#### YOUR TASK
Extract every line of the material that contains the string "coordinates". Matching is case-sensitive.

#### DATA TO USE
Begin
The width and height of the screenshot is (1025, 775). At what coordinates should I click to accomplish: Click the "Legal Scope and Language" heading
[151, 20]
End
Begin
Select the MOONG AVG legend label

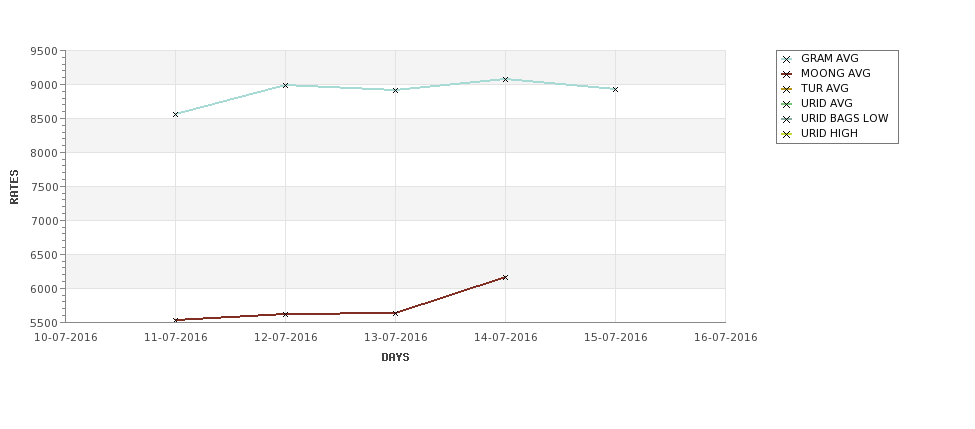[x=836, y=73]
End
Begin
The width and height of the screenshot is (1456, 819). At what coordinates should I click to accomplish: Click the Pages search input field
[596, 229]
End
#### WRITTEN RESPONSE
The width and height of the screenshot is (1025, 775). At what coordinates should I click to accomplish: Click the "Legal Scope and Language" heading
The width and height of the screenshot is (1456, 819). At what coordinates should I click to accomplish: Click the Pages search input field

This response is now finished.